After a devastating fire – it is plausible to assume that the original buildings consisted of wood – the abbey was rebuilt in stone under Abbot Embrich between 1031 and 1039, as a three-nave basilica, its façade flanked by two towers. Below the sanctuary was a crypt, whose outer wall is still nowadays visible in the lower church. In the courtyard in front of the west entrance stood a chapel in honour of the Saviour. She is supposed to be the small church originally built by Meinrad, and which, according to tradition, was erected, where the Chapel of Our Lady stands today.
In 1226, after another fire, the church was enlarged. The lower church was built above the Chapel of the Saviour, which was incoporated into the new complex. This effect, of a sanctuary within a sanctuary, has been maintained in later restorations of the Chapel of Our Lady.
Within the construction of the lower church resulted a partition of the religious building that is visible in the oldest representations: an upper Munster with two towers that was reserved for the monastic community, and a lower Munster that served as a church for the parish and the pilgrims.

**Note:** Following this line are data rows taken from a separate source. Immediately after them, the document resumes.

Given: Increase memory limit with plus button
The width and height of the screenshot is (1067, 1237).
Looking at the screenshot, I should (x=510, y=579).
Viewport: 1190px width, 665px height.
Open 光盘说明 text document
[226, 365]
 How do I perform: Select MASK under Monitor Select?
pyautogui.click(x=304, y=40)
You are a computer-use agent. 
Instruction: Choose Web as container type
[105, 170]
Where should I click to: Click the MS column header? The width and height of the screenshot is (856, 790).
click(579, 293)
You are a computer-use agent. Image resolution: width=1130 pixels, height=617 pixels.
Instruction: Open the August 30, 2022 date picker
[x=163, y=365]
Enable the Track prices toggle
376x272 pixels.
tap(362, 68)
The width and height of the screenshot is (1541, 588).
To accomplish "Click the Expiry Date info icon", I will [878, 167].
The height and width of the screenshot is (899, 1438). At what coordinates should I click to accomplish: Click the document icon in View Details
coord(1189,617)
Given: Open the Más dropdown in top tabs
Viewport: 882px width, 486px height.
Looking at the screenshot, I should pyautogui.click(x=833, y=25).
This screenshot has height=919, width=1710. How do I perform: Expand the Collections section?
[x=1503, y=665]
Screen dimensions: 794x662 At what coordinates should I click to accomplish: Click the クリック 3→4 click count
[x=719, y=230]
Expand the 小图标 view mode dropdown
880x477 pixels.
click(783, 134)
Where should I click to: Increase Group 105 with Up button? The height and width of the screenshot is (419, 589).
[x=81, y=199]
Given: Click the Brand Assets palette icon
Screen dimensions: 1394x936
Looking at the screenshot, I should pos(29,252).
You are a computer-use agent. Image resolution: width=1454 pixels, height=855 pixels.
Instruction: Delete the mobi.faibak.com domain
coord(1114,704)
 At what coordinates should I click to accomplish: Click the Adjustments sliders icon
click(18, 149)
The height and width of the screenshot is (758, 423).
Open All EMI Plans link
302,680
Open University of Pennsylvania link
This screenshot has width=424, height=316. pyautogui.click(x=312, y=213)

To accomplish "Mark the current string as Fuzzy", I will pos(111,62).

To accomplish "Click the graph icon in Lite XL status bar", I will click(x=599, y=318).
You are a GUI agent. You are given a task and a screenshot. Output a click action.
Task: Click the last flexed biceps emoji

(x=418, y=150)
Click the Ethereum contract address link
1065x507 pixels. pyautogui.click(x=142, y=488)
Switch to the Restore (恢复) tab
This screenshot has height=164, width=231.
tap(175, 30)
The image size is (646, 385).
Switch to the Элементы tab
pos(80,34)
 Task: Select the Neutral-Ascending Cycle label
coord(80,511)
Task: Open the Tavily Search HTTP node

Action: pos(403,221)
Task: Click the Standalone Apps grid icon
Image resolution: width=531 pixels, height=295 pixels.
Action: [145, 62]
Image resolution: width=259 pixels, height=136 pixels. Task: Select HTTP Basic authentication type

In the 13th century, the pilgrimage to the monastic complex became more popular, better structured and organized. The figure of the enthroned Madonna holding the baby Christ on her left knee, which appears on an abbey seal from 1239, is considered Einsiedeln’s oldest miraculous image. The Chapel of Our Lady’s dedication was changed from the Saviour to the Virgin as the cult of St Meinrad left its predominance to the Marian cult. A wall Was built around the abbey, a clear indication of the increasing influx of pilgrims, during the abbacy of John I of Schwanden. Under Abbot John, an imposing atrium was added to the church, along with a courtyard full of small shops running along its north side. The choice of the north side for this space dedicated to devotional commerce was dictated by the fact that, before the railway was built in the 19th century, pilgrims arrived at the abbey from the north, rather than from the nearby village to the west. The Chapel of Our Lady was most likely destroyed by a third fire in 1465. In anticipation of the upcoming celebration of the five hundredth anniversary of the miracle of the Angelic Consecration, construction of a vaulted shrine to the Virgin was hastily begun in 1466. Around 1500, after an initial and temporary rearrangement, the lower church was restored and the aisles surmounted by new vaults. The nave of the lower church was given a vaulted roof in 1509, following another fire that also affected the village of Einsiedeln. Yet another fire, this time in 1577, once again necessitated costly restoration work. The few remains that exist of the late medieval abbey, which was rebuilt several times, include the keystone of a Gothic-style ribbed vault with depictions of three saints, possibly King Sigismund, St Justus as cephalophore (‘head carrier’), and St Maurice as a knight.
The monastic church erected under Abbot Embrich (first half of the eleventh century). The chapel of the Saviour stood in the courtyard, in front of the twin-tower facade.
Einsiedeln’s oldest miraculous image depicted an enthroned Madonna, the baby Jesus sitting in her arms, to her left.
An abbey seal from 1239 shows the oldest version of the miraculous image.
Keystone of a ribbed Gothic vault depicting three saints, presumably Sigismund, Justus and Maurice.